Disgraced former Boston FBI agent John J. Connolly Jr. has lost an appeal of his conviction in a 1982 Florida murder.
Connolly, 70, had sought to overturn his 2008 second-degree murder conviction for leaking information to longtime FBI informants James "Whitey" Bulger and Stephen "The Rifleman" Flemmi. That tip prompted the gangsters to orchestrate the slaying of Boston businessman John B. Callahan in Florida.
Florida's Third District Court of Appeal issued an opinion today affirming the conviction in the Miami-Dade County Circuit Court. The unsigned opinion did not explain the court's ruling.
Connolly, who retired from the FBI in 1990, was convicted in 2002 on federal racketeering charges in Boston and sentenced to 10 years. That sentence is to end on June 28, according to the US Bureau of Prisons website. Connolly faces a separate 40-year sentence in the Florida case.
"Justice was done. The evidence was clear that Connolly participated in the murder of Callahan," said Fred Wyshak, an assistant US attorney in Boston who was part of the Florida state's attorney team that prosecuted Connolly.
"Connolly's appeal was not based upon the merits of the conviction, but a technical issue which obviously the appellate court in Florida determined not to be a fundamental violation of his rights and therefore affirmed the conviction," Wyshak said.

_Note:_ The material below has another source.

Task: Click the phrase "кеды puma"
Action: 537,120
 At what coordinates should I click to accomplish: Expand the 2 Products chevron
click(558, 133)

Wyshak added that the rejection of Connolly's appeal marks the end of the criminal cases that resulted from Bulger's corrupt relationship with the FBI, unless Bulger, one of the FBI's 10 Most Wanted, is caught and returned to Boston to stand trial on pending racketeering and murder charges.
"Unless Bulger is ever captured, this brings an end to the prosecutions resulting from the scandal created by Bulger's relationship with the FBI,'' Wyshak said.
Miami attorney Manuel L. Casabielle, who represented Connolly at trial, said he was disappointed in the ruling, which was issued without any opinion that explains the appeals court's decision.
"By not writing a written opinion it takes the ability to go to the Florida Supreme Court away,'' said Casabielle, adding that unless the court reconsiders its ruling then Connolly's only remedy is to petition the federal courts to consider his case.
Casabielle said Connolly's appeals court lawyer plans to ask the three-judge Florida appeals court panel to reconsider its ruling, issue a written opinion, or allow the full bench to hear Connolly's appeal.
"He's always professed his innocence,'' Casabielle said of Connolly.
Manuel Alvarez, Connolly's appeals lawyer, did not immediately return a message seeking comment.
Callahan's widow, Mary, said today that she hopes the appeals court ruling means that after 28 years, the case is finally over.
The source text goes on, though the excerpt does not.